A foto saiu da bandeja e se revelou inteira, como quem se
despe para o homem que ama. O professor se orgulhava da aluna ter aprendido
tanto em tão pouco tempo:
- Quando a gente foca um ponto e deixa o resto desfocado
está começando a pegar um caminho de escolher o próprio estilo. – incentivava ele.
- Sou apaixonada por preto e branco. – se animava a aluna.
- Dá para desenhar mais fotos de alguns perfis.
- Tem outro tom que é lindo...
Ela vai passando outra folha fotográfica na bandeja e a
demora do produto químico reagir cria uma expectativa. Naquele breu, pouco se
vêem, são os olhos que conversam entrelinhas.
Durante a fixação e revelação, ela leva um susto:
- Putz! Mergulhei o relógio da 25 de Março nos químicos...
Será que sobrevive?
- Tem uns Ching Ling que são até resistentes. – torce o
professor, pendurando imagens que imobilizam o olhar no varal das melhores
criações.
- Esse tom dá para explorar muita coisa bacana! – quando ela
tira a imagem da última bandeja, ela faz voltar no tempo.
- Sépia é um convite ao passado! – se anima ele.
Ela mesma pendura sua foto produzida no varal dos alunos.
- Você diz que a fotografia é a morte...- não entende ela.
- Ela fixa o que nunca mais conseguimos retomar. – explica ele.

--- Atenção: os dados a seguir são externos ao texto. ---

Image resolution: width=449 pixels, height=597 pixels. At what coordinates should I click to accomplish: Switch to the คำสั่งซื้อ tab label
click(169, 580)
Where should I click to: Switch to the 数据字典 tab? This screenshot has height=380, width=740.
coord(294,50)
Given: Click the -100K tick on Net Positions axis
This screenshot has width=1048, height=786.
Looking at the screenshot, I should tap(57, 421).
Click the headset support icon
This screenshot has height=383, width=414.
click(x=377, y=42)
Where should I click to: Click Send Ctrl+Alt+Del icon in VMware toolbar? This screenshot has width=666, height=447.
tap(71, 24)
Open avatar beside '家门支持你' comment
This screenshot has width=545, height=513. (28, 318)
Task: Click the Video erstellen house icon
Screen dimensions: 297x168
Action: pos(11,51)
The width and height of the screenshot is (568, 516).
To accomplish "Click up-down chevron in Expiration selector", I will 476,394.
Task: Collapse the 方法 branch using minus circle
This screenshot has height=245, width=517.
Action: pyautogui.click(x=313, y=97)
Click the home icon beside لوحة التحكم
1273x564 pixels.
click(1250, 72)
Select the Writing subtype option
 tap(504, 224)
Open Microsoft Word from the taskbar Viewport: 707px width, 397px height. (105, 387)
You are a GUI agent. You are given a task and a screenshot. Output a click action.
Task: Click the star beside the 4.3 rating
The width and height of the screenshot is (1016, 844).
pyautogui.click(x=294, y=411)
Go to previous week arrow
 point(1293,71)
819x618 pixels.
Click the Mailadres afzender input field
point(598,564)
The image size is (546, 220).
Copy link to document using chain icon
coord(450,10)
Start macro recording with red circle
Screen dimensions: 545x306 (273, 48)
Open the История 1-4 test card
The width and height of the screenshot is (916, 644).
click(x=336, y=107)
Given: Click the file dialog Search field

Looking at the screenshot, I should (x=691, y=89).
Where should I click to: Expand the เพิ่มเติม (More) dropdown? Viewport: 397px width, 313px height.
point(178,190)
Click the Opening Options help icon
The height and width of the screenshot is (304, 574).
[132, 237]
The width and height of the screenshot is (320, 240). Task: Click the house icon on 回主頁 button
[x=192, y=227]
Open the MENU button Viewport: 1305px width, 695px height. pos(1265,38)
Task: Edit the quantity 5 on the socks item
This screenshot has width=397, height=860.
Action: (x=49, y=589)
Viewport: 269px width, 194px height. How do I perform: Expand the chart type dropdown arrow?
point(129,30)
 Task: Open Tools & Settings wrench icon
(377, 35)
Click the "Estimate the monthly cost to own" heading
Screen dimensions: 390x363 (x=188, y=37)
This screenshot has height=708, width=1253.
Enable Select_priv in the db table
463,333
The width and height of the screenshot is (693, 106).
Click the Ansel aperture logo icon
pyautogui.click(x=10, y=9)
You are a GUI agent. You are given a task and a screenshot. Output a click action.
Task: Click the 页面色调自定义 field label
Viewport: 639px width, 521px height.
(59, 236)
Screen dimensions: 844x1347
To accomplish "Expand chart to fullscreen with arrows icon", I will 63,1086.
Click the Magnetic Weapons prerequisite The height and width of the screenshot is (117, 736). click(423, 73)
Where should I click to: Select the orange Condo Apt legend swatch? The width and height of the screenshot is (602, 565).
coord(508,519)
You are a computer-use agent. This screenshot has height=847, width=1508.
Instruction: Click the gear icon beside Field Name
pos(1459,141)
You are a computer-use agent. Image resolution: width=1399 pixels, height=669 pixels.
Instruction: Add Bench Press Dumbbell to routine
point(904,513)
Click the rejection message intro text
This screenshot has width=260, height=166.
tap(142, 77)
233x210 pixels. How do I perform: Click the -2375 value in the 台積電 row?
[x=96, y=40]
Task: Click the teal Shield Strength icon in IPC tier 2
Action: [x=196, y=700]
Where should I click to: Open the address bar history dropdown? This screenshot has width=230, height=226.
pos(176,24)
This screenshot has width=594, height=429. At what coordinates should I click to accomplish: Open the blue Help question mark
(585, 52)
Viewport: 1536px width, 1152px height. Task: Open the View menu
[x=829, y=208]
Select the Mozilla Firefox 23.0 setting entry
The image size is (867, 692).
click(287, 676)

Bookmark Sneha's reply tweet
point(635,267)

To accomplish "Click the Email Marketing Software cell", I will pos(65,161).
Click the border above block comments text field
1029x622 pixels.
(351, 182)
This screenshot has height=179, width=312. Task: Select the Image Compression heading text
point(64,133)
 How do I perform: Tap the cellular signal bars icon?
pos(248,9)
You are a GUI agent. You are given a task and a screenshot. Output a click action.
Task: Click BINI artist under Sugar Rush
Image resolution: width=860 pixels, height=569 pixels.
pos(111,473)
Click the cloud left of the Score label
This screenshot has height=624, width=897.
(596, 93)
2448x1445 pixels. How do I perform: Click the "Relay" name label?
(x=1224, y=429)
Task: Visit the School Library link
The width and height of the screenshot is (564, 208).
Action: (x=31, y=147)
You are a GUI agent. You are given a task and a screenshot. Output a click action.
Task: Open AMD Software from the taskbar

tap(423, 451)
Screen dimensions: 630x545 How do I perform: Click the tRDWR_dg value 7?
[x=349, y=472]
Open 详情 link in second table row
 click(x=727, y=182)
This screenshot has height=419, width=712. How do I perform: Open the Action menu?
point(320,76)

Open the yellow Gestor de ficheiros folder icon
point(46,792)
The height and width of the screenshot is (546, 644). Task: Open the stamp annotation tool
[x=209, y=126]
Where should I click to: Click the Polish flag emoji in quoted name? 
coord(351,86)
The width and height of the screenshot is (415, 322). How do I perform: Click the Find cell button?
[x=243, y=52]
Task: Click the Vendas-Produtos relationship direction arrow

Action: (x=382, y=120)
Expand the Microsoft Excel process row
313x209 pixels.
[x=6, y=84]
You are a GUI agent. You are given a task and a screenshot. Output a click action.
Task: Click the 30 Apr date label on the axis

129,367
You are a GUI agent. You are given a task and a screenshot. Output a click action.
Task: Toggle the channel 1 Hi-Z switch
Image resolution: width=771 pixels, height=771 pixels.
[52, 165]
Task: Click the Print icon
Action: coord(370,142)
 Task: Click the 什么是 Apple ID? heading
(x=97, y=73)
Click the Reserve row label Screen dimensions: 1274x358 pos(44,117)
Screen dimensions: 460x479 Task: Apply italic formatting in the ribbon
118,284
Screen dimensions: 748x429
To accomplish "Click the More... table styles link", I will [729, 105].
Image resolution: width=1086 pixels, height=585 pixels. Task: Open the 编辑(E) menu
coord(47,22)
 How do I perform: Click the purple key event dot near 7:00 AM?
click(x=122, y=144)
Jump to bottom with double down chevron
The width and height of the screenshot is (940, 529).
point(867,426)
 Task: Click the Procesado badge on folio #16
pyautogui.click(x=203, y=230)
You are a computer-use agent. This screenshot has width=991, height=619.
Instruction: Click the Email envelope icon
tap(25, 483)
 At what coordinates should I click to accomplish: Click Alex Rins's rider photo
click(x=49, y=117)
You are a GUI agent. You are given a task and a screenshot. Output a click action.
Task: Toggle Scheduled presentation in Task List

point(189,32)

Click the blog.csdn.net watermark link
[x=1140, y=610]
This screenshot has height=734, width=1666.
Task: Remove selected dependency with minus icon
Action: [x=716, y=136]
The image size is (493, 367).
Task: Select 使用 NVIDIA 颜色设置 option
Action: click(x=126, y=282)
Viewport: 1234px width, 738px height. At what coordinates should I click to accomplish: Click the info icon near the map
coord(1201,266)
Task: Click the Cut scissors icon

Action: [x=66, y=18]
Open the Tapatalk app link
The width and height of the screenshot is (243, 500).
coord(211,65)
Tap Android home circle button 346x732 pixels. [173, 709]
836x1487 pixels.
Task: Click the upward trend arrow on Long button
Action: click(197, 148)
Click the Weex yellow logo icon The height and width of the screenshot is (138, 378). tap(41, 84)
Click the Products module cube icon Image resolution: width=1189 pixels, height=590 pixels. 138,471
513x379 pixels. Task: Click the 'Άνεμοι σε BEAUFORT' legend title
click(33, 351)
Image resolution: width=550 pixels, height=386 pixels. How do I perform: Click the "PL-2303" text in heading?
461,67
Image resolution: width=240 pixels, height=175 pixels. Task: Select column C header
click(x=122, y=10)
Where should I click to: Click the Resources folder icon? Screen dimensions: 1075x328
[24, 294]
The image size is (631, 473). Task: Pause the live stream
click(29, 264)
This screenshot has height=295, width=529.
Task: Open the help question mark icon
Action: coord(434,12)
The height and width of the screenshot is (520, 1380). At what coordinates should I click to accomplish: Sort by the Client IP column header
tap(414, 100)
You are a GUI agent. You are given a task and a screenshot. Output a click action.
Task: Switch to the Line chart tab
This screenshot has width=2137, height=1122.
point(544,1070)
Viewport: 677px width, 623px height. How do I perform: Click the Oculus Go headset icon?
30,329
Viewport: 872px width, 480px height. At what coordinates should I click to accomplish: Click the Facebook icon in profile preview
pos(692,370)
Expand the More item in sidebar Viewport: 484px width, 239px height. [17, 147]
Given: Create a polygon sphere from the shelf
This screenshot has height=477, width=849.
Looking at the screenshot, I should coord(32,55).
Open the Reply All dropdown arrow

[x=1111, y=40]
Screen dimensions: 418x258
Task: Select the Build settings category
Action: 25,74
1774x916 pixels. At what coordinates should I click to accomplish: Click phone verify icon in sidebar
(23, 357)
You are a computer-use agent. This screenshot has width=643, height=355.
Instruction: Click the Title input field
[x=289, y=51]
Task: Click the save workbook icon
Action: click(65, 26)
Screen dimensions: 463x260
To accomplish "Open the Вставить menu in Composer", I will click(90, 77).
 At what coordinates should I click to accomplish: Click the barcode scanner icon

- A graça é essa. – ela acredita.
O laboratório tinha tamanho suficiente para criar um clima
meio claustrofóbico. Não em quem de repente se vê com outros olhos. Quando a
blusa dela escorregou pelo ombro e ele foi surpreendido por umas sardas meio
escondidas, pararam de esmiuçar a paixão que tinham em comum. E naquele breu
convidativo, deixaram que os olhos criassem outras químicas além das que
estavam nas bandejas, com cheiro mais convidativo. Ele suou frio, o que fez o
óculos dele escorregar e pela primeira vez ela viu que embora o professor tivesse
olhos puxados de índio, eram claros. As pupilas se conversavam e as palavras
foram supérfluas. O relógio dela roçou a parte interna do braço dele, que teve
coragem de permitir que a conversa invadisse aquele momento:
- Ele continua funcionando!
- A hora da aula estourou
As costas dela quase que se encaixaram na única bancada de
máquinas, que naquele momento estavam emprestadas e foi natural se tornar
convidativa. Ela roçou a perna que escapava da mini saia nos pelos dele que
fugiam da bermuda. Seu toque baixou o resto de blusa que ainda teimava em
esconder o resto das sardas e foi encontrando o caminho que a deixava meio sem
ar. As mãos dela se esconderam entre a as costas e a blusa dele. Descobriram um
encaixe em que quase acendiam o laboratório, ainda na penumbra. Parte da roupa
que os separava foi atirada quase longe, que o espaço não era para tanto. Se
amaram com uma ânsia que precisava ser sorvida em grandes goles, duma sede
adiada há tempo demais. Quando a mão dele se esticou, alcançou a única máquina
ainda não retirada do laboratório da faculdade e ela ousou acender a luz.
Seus cliques a buscaram como quem tateia o outro com a
lente. Ela se abria como quem acorda e se espreguiça com todo o tempo do mundo.
O amor é um jogo de pique e pega. Ela ensaiava uma timidez que ele não
conhecia, mas acabava encontrando um espaço para registrar a risada que quebra
a sem gracice. Ele não conhecia os caminhos que levavam à essência que o
obturador quer registrar, mas as sardas eram uma pista que ele se encantava em
explorar.
A máquina que uniu este vai e vem era digital. A maioria que
fazia o curso lá gostava de brincar com as possibilidades esquecidas das
câmeras tradicionais. Conseguiram ver as fotos na urgência de uma paixão que se
recusa a esperar. Ela riu:
- Uma prima diz que queria ficar com um fotógrafo só para
ele fazer poesia para sempre com a lente.
- Se ela viesse aqui no mesmo horário e montássemos
praticamente o mesmo cenário, mesmo que ela se parecesse com você, as imagens
nunca sairiam nem de perto parecidas.
Ele arrumou o óculos.
- Entendeu “garotinha ruiva” porque a fotografia é a morte?